Cascardi aligns himself with such postmodernist critics as Charles Altieri, François Lyotard, and Gilles Deleuze, yet he speaks in terms of totalizing and redemptive paradigms which these authors reject. For example, Cascardi sees in «the opacities of desire» what «may remain... unrealized[,] ... unrepresented within the framework of what has been historically achieved [and which] might represent the means or powers by which to transform the world» (272; my emphasis).

The most unsettling part of the book, however, is Cascardi's handling of Tirso de Molina's burlador.

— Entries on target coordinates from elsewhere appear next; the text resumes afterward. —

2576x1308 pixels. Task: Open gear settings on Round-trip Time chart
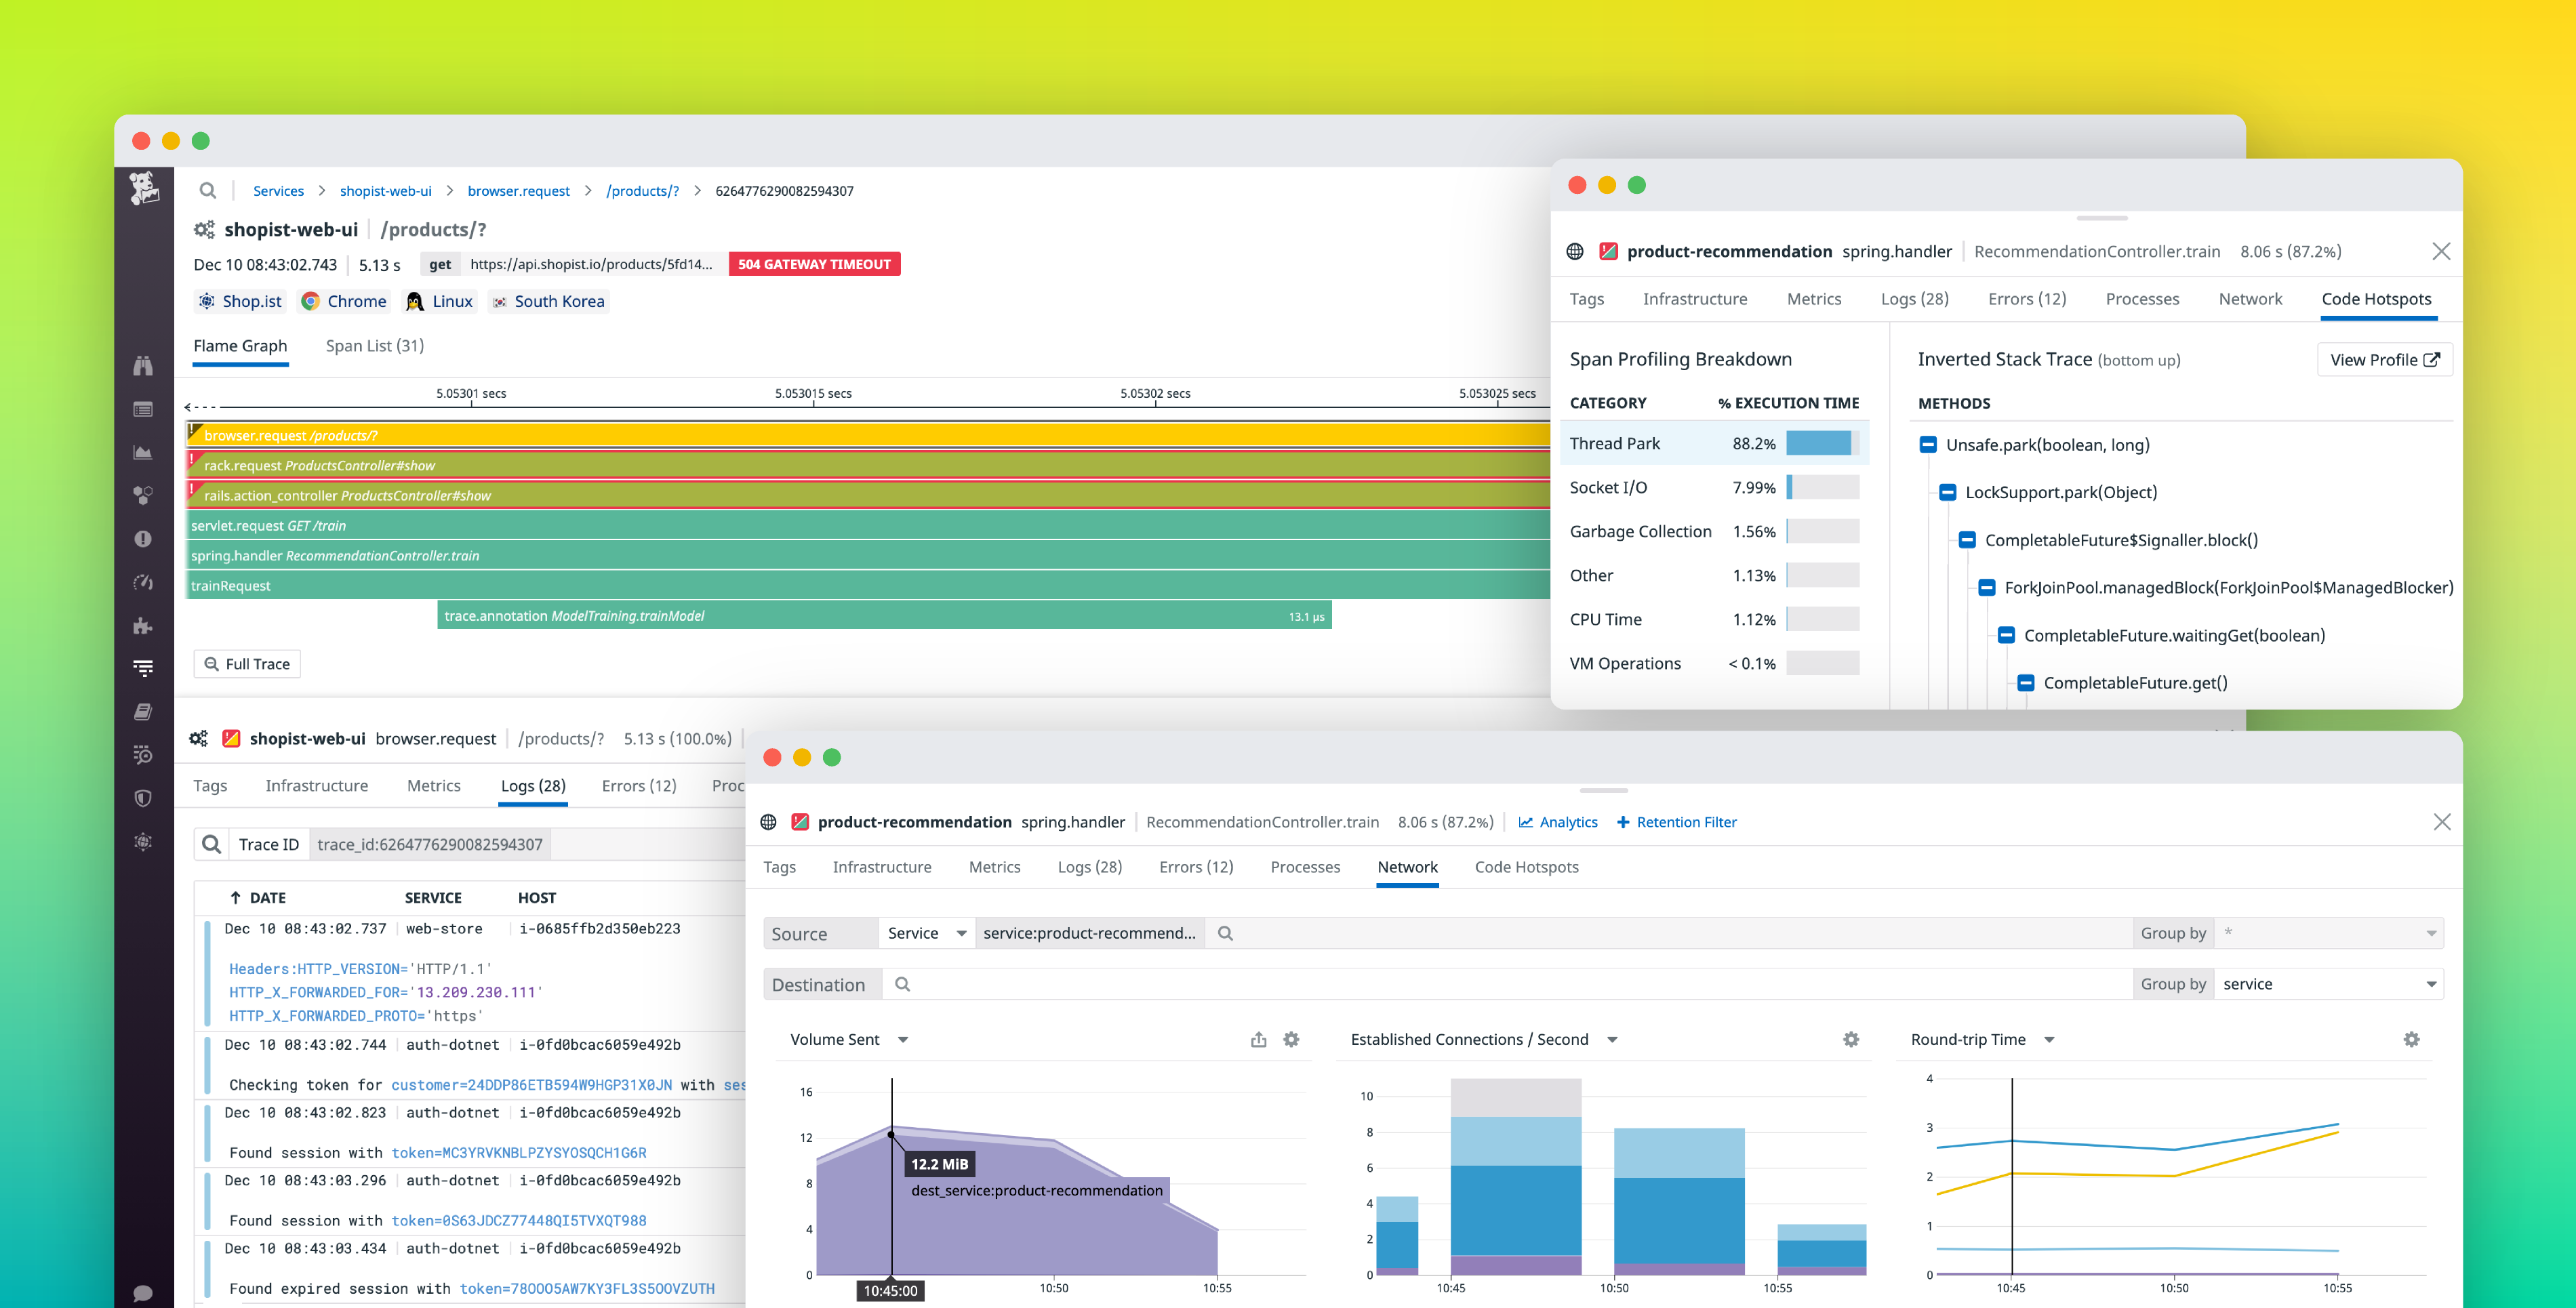click(x=2412, y=1040)
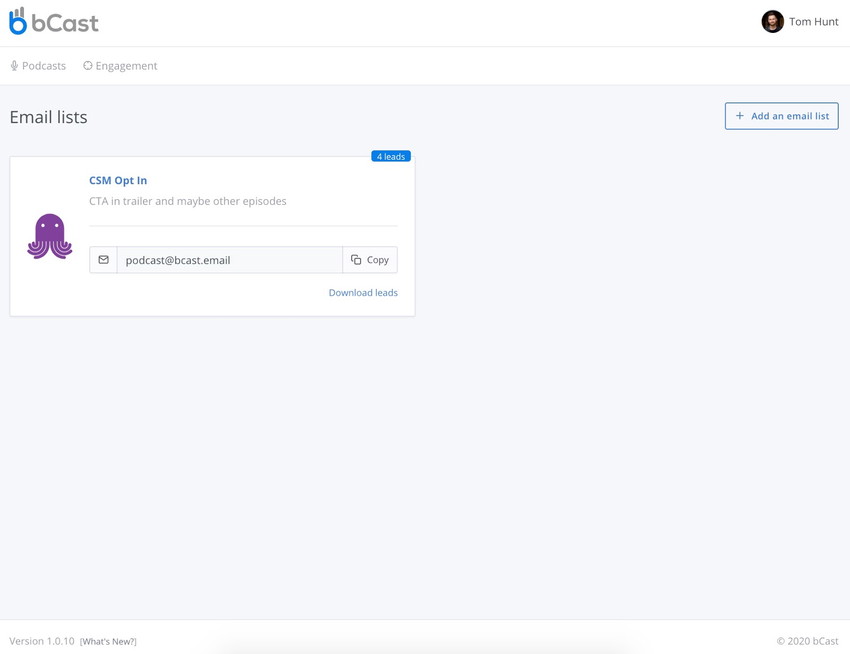Click the gear icon beside Engagement
The height and width of the screenshot is (654, 850).
85,65
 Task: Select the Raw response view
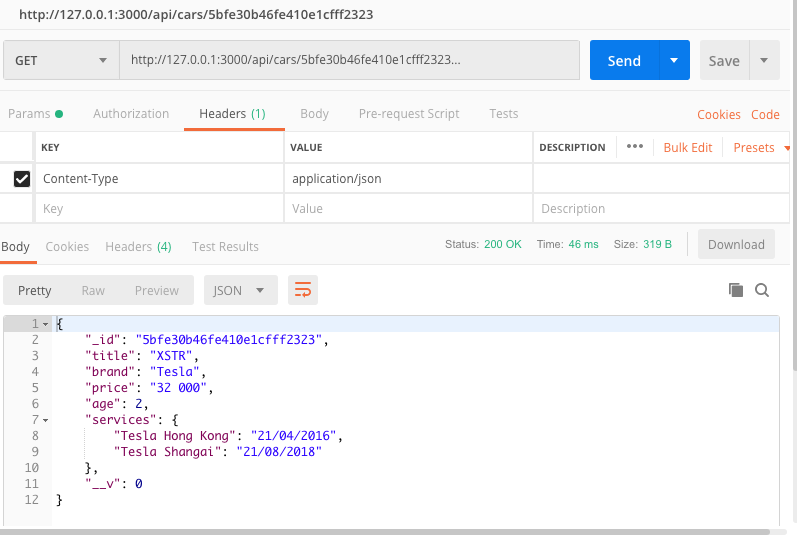93,290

Don Juan is made to fit Cascardi's conceptual framework of modernist desire, and consequently, «the myth of Don Juan consistently appears to admit a vision of subjective desire, which seems to permit a heterogeneity of objects... while at the same time it seems to sacrifice that vision to the demand for cultural order... characteristic of the 'traditional' world» (243). Tirso de Molina's Don Juan in El burlador de Sevilla, whose primary focus is on humiliating, becomes for Cascardi a romantic rebel and an honorable man. Based on the interchange with the Stone Guest, wherein Don Juan says, «I am a man of honor, and I keep my word, because I am a knight», Cascardi concludes that «the psychological mobility of Don Juan», far from being «a threat to the ethical foundations of traditional society» is, instead, indicative of «an extreme concern for honor and virtue, the very basis of self-consciousness in a traditional world» (245). Don Juan becomes the paradigm of «transgressive desire», a «revolutionary», and, according to Deleuze's and Guattari's model, a «post-Oedipal model of desire», and the «emancipatory potential of a desire freed from all constraints...». In the convoluted language which so often characterizes the book, «Don Juan's principle [sic] effort is to come into contact with a reservoir of energy which he discharges in typically modern fashion, that is, in the form of discontinuous flows» (245-46).

This is a book which could have been highly informative, but readers seeking insights into literature will be distracted by its irritating excursuses, and students of philosophy may well wonder what the philosophical structure is meant to uphold.